+++ Article +++

MUSIC .

Road Scholar

Everywhere he goes, Devendra Banhart sees trails.

Published: Sep 25, 2007

SUMMONING THUNDER: Devendra Banhart (red shirt) has a voice that lilts like Caetano Veloso's, quavers like Billie Holiday's and hiccups like Marc Bolan's.

SUMMONING THUNDER: Devendra Banhart (red shirt) has a voice that lilts like Caetano Veloso's, quavers like Billie Holiday's and hiccups like Marc Bolan's.

Devendra Banhart's a wanderer. Childhood in Venezuela. College in San Fran. He hobo-ed throughout the States with a four-track tape recorder and somehow landed on the Brooklyn apartment floor of Michael Gira, the guy who would release his first album, 2002's Oh Me Oh My.... Banhart just bought a house near Malibu after having lived in Venice and several beachfront spots since 2005.

Oh Me Oh My... was a solo set of softly sung aural postcards, short, raw and spiky. Though dotted with strings, Rejoicing in the Hands and Niño Rojo were equally thought-bubbly. Then he started fleshing out his psychedelic sound, first with 2005's Cripple Crow, and now with Smokey Rolls Down Thunder Canyon.

+++

**Your objective:** Pick up the Devendra Banhart article after its last sentence and write on from there.

+++ Supplied material +++

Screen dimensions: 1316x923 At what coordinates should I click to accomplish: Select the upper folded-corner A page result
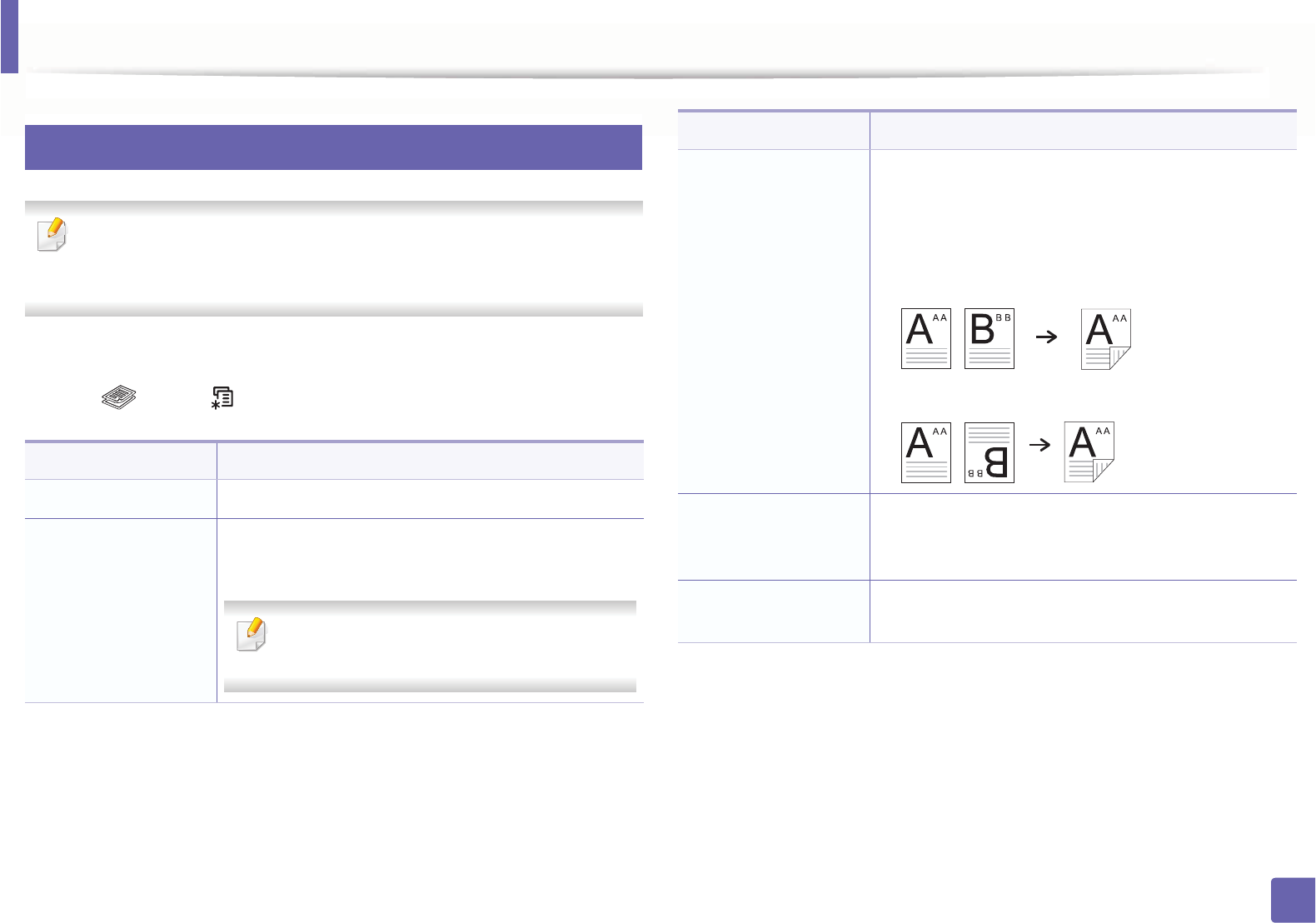1105,339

+++

**Task response:**
Banhart's voice still lilts like Caetano Veloso's, quavers like Billie Holiday's, hiccups like Marc Bolan's. But on Smokey, Banhart leaps through a hazy maze of samba, son and dub. He's got big epics ("Seahorse"), Spanish rock-outs ("Carmensita") and a Jamaican Jewish wedding song ("Shabop Shalom") that'll make you plotz it's so funny. Lyrically Banhart jumps around, too — from past to future tense and from Jamaican patois to Portuguese slang.

Trying to pin the man down for a normal interview is a bit like trying to send him a postcard. By the time your message arrives, he's already somewhere else. Banhart was on the phone in Detroit when I got a hold of him. What follows are bits from our happily rambling conversation, the points we stayed on the longest. Everything else just wandered.

1. "I'm 15 minutes away from the New Orleans from where I recorded lots of Oh Me Oh My...," figures Banhart, contemplating his own musical evolution. Neither of us pays attention to the fact that Detroit is a whole lot farther from NoLa than that. "All that's changed is me — the location within and without me." No matter where he lived, Banhart insists, he would've made Smokey now. It just wouldn't have had the flavors, details and textural nuances that make it Californian. "If I lived in New Orleans, I could say I smelled fucking gator nuggets as opposed to the stealth macrobiotic cake being baked nearby or the Pacific Ocean breeze."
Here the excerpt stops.